I’m a sucker for the Got Talent franchise. I have helped clock up YouTube hits for that frumpy Scottish lady and the homeless South Korean boy and most recently an 8-year-old on Arabs’ Got Talent (that’s the show’s name, with that odd apostrophe). The Syrian boy told the judges that he had to switch to playing organ because his piano, along with his house, were destroyed in the Homs bombings.
So I was paying attention when this confident mature woman strode onto the South African talent show’s stage and announced that she was going to sing “Are You Lonesome Tonight?” The song is about the same age as she is and has been covered by singers from Al Jolson to Elvis. But her interpretation of this ballad about unrequited love so moved the judges that one got up and joined her on stage. Which could have destabilized this senior solo singer, and her chances of winning the big cash prize. But she kept her composure and carried on singing, incorporating judge Ian von Memerty into her act.
My New Old Self launched a search for this inspiring older woman, armed only with the title on the TV screen: “Anne Wilson, 84, Plumstead, Cape Town”. There are many Wilsons in the Cape Town phone book and several in her suburb, but just one whose address is a retirement complex.
I thought I’d found the right Mrs Wilson but the phone just rang and rang. That’s because she was at Pick ‘n Pay buying milk and being mobbed by friends and admirers who’d seen her show-stealing on TV the night before.
Eventually Mrs Wilson returned my call, and was happy to do an interview. To get a few details out of the way, she’s 83, turning 84 only later this year, and she’s Ann, not Anne.
“I’m not a particularly shy person,” Ann told me. “The only thing I feared about going on the show was that there’d be a voice from the audience asking, ‘Who’s the old bag?’ Because when you get to old age, you’re no longer considered entertainment value.”
Ann did some broadcasting in her home town of Durban, a bit of opera when she moved to Cape Town, married and raised a family, but never sang professionally. She was too busy working as a “comptometrist”.
You learn a few things when you chat with octogenarians. The comptometer was a mechanical calculator developed in the late 19th century for typing invoice data for auditors. Which Ann operated “until computers came out”.
In recent years Ann has gone back to entertaining. She’s an enthusiastic member of The Companions, a group of performers – average age 70 – who do free weekly shows at nursing homes. And she appears in advertisements. She says there’s one on TV now where she’s in a blue car with blue hair, but she can’t remember what kind of petrol it’s advertising.

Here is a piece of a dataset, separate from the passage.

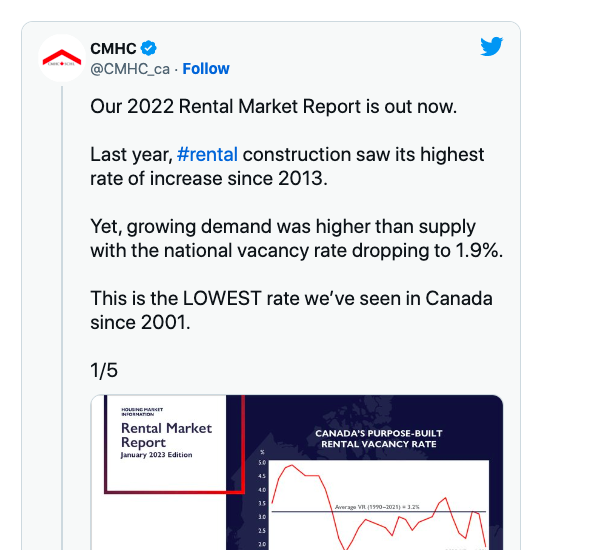Click the 'rate of increase since 2013' line
616x550 pixels.
click(209, 179)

Her family of 10 children seems to have good genes for longevity. Only two of her siblings have died, one at over 90 and the other at 89. This is the point in such stories on super-geriatrics where you’re supposed to ask about the secret of a long and happy life. So listen up for some tips from Gogo Ann, as she’s been nicknamed, from the Zulu word for grandmother. As in the Tweet: “Got charmed hook, line and sinker by Gogo Ann.”
“I walk the 34 steps in my complex 4 to 5 times a day,” she reported. “When my nephew came to visit he said, ‘You know what Auntie Ann did? She ran up the stairs!’ I love skipping. I still swim, I play tennis, and I still go with the kids on the scooter.”
“I still tap dance, I still have my shoes,” Ann boasted. “And if you give me a good ballroom dancer I can jive him under the table.”
She says the only reason she stopped going to ballroom dancing is because there are never any men to be her partner. “If only I could find a man who could dance,” she sighed. “But only for dancing.”
As exhilarating as it’s been to win fame for her TV audition, Ann isn’t pinning her hopes on winning the talent show.
“They asked me where I think I’ll be in 10 years time,” she laughed. “They want to nurture new blood, but they can’t really invest in me. I don’t think I’ll get there but it’s been fun trying.”
My New Old Self wishes Ann a Happy International Day of Older Persons!